コンテンツへスキップ

アイヌの歴史

AINU HISTORY

屈斜路(くっしゃろ)には、いまもアイヌの人々が暮らすコタン(村、集落の意味)があります。昔から屈斜路ではアイヌの人々が生活を営んできました。アイヌの歴史や文化を学ぶことができる施設「屈斜路コタンアイヌ民俗資料館」もあります。

かつての屈斜路コタンにおけるアイヌの人々の生活風景。
「池の湯」
アイヌの衣装。

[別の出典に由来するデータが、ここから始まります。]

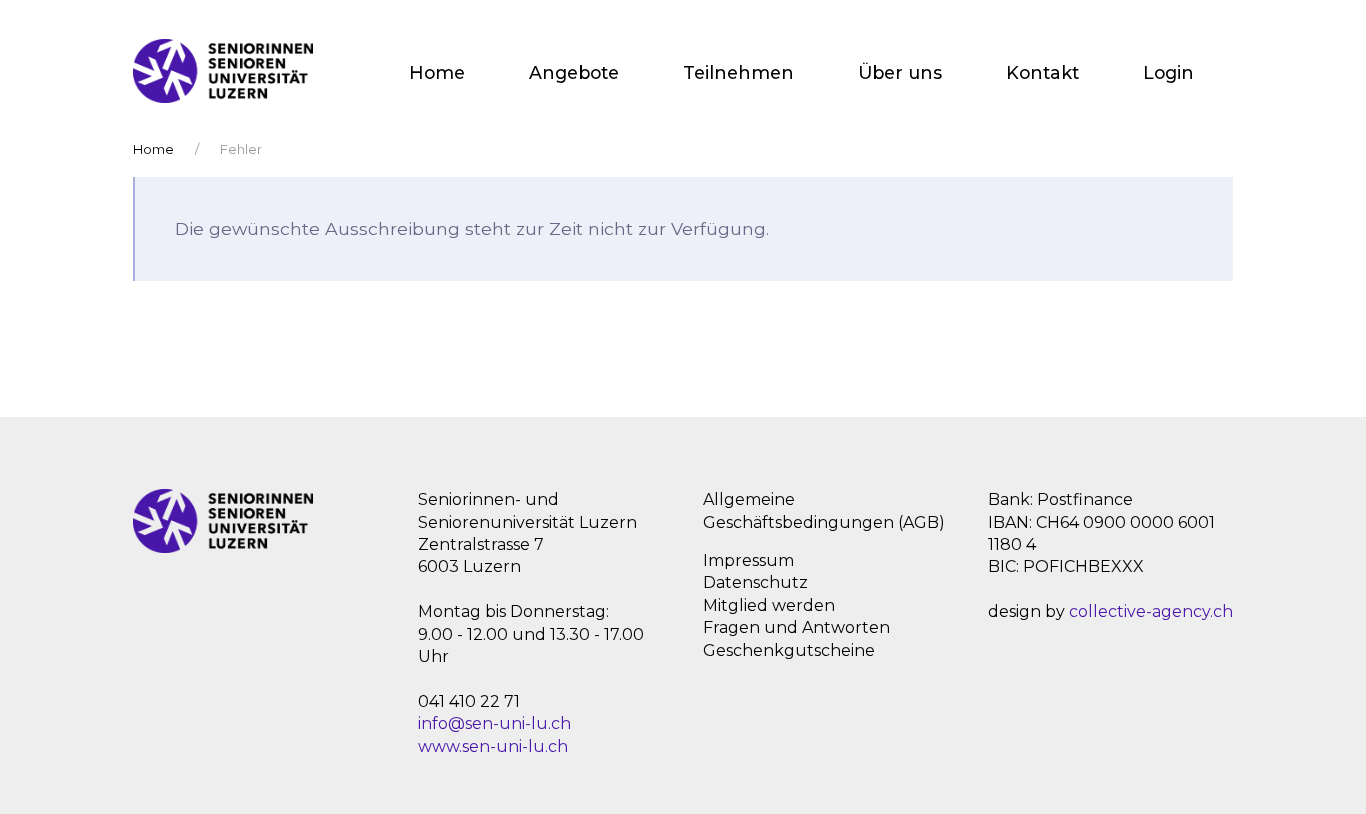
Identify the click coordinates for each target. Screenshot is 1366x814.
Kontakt (1042, 72)
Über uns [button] (900, 72)
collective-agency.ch (1151, 611)
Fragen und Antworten (796, 627)
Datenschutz (755, 582)
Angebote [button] (574, 72)
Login (1168, 72)
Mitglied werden (769, 605)
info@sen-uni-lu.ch (494, 723)
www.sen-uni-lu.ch (493, 746)
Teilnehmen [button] (738, 72)
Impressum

アイウシという刺繍の文様は、魔除けの意味がある。

この地に湧き出す温泉を、アイヌの人々は生活のなかで自然と利用してきました。このエリアにある「池の湯」という温泉(野湯)は、つい50年ほど前までここで暮らす人々のお風呂として、日常的に利用されていた温泉です。コタンと「池の湯」を結ぶ湖畔の道は、かつてはアイヌの人々の生活の道でもありました。

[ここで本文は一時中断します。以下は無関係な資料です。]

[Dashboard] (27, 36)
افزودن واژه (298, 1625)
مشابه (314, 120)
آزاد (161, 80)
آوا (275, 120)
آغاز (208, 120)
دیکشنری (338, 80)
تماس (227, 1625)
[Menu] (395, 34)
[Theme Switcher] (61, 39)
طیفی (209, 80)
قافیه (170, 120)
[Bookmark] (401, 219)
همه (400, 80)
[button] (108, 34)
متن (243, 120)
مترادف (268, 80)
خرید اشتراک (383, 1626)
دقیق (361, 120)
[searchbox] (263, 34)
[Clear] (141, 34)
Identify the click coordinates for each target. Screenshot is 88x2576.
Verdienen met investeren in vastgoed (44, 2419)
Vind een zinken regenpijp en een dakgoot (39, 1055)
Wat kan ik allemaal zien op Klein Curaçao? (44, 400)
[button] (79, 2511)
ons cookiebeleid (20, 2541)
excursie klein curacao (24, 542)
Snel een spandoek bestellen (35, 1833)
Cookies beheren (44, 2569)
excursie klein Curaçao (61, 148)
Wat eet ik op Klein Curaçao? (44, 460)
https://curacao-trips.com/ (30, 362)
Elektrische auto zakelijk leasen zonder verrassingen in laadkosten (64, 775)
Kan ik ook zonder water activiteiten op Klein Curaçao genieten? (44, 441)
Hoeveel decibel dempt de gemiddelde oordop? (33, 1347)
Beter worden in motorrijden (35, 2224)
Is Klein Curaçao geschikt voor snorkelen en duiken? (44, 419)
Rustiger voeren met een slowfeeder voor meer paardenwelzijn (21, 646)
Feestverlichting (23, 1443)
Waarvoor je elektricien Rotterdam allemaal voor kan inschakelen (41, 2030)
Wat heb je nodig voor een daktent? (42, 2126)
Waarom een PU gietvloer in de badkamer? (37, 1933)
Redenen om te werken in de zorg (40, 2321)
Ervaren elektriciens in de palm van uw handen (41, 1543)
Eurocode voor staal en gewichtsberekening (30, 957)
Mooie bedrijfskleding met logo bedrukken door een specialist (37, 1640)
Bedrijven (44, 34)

また活火山として有名な屈斜路の硫黄山は、アイヌ語名のアトサヌプリ(「アトサ=裸」の「ヌプリ=山」という意味)という名前でも親しまれています。このように今もアイヌの生活や文化がこの地に多く残っています。

屈斜路コタンのことが初めて文献に登場したのは1859年(安政6年)。江戸幕府の命令で、北海道内をくまなく調査していた松浦武四郎による『久摺(くすり)日誌』です。記述によると、このコタンには当時7軒の家があり、そのようすを「湖水を背にして家が立ち並ぶ風景は、言いようのないほどすばらしい」と絶賛しています。

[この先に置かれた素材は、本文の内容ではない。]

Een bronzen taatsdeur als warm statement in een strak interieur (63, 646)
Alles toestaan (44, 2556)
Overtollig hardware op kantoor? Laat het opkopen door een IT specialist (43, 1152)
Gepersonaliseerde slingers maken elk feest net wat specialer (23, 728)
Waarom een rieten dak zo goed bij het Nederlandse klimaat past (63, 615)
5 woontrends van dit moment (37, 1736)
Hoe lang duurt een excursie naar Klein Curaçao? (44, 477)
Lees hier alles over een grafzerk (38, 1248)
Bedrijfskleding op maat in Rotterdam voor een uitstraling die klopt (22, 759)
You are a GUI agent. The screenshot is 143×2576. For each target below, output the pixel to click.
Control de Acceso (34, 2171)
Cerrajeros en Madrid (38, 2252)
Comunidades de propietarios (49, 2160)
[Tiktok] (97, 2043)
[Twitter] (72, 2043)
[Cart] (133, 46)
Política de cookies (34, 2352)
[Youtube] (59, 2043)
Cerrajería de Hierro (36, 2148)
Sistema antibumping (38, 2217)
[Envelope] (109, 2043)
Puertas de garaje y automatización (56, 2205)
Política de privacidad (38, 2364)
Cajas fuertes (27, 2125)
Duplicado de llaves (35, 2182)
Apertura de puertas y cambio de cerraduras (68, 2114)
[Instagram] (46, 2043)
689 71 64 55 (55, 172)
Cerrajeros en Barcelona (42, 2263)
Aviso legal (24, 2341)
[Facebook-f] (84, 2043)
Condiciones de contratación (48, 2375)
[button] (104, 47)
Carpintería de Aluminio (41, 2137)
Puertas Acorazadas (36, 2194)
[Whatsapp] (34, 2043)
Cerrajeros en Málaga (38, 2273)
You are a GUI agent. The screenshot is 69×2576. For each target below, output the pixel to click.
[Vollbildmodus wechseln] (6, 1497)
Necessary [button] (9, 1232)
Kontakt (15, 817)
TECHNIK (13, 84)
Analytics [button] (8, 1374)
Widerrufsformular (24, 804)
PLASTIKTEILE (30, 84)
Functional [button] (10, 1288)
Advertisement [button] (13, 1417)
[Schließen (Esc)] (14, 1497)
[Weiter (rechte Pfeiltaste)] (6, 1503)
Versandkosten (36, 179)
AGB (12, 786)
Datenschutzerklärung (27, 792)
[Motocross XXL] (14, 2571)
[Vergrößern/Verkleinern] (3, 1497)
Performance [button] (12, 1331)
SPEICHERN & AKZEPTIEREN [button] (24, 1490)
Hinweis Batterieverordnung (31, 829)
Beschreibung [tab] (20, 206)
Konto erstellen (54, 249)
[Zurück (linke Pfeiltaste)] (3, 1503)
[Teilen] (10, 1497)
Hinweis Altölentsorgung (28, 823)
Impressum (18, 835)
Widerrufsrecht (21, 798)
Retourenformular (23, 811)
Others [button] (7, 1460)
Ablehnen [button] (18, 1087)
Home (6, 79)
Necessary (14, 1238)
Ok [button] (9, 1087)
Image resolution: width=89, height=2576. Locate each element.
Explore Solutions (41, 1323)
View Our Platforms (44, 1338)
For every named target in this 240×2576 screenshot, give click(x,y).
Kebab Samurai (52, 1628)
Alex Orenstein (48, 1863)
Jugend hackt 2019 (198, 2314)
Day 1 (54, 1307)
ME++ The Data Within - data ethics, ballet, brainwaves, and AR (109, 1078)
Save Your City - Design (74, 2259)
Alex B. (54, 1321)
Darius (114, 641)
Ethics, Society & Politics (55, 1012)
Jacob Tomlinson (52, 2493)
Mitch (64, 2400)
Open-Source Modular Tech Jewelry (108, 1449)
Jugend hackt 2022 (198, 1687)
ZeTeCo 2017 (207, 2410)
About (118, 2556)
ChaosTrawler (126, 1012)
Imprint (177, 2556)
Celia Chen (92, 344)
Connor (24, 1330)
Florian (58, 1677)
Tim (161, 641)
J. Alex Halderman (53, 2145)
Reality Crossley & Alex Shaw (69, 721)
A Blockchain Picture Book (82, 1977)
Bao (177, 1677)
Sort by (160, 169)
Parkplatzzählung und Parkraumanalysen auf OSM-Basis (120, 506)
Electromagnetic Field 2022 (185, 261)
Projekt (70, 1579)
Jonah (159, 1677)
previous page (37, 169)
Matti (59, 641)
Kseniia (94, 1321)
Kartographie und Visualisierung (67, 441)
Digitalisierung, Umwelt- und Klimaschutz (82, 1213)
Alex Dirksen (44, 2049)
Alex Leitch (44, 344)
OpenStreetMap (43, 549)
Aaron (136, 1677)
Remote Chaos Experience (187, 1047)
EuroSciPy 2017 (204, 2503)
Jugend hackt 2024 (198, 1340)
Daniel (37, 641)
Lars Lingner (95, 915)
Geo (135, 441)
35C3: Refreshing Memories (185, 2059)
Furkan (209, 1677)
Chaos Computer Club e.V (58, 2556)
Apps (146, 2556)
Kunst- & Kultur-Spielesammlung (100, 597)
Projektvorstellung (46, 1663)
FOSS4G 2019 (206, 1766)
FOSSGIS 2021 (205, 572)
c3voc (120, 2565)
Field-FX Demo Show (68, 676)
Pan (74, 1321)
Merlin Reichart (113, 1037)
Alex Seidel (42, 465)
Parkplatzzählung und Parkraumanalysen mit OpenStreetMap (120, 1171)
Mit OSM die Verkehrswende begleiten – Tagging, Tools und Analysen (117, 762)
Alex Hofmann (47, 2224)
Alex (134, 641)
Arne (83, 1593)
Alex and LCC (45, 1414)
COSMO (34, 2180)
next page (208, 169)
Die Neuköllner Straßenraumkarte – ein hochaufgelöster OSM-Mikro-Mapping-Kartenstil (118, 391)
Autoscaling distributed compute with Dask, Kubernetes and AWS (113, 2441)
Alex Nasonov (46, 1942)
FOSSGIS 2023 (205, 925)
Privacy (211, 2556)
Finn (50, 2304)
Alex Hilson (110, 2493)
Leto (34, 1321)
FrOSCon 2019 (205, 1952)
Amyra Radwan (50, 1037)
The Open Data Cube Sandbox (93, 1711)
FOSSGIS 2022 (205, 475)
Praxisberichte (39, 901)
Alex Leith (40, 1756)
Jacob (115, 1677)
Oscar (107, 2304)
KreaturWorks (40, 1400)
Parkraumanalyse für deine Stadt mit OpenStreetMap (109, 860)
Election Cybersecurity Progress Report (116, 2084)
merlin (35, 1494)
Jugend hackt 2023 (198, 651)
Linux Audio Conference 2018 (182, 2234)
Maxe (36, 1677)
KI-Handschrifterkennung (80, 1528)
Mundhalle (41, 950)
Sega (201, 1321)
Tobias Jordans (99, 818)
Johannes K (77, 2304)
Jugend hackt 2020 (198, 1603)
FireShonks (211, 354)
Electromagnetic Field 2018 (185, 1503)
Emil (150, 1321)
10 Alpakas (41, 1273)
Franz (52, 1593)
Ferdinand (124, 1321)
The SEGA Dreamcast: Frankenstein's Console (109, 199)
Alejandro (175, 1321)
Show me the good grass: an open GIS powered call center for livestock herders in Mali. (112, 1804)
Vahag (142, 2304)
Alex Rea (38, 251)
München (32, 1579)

また、地元のアイヌの案内で湖上に出た武四郎は、「汐ならぬ 久寿里の湖に 舟うけて 身も若がへる こゝちこそすれ」という歌を詠みました。湖畔には、その歌が刻まれた碑が建っています。碑の近くには、アイヌの人たちのヌササン(祭壇)や、子クマを飼育するための檻なども見ることができます。

「屈斜路コタンアイヌ民俗資料館」では、地元のアイヌの人たちの生活ぶりや、独特なエゾシカ猟のようす、アイヌの人たちにとって最も重要な儀式であったヒグマのイオマンテ(霊おくり)を撮影した貴重な映像などを見ることができます。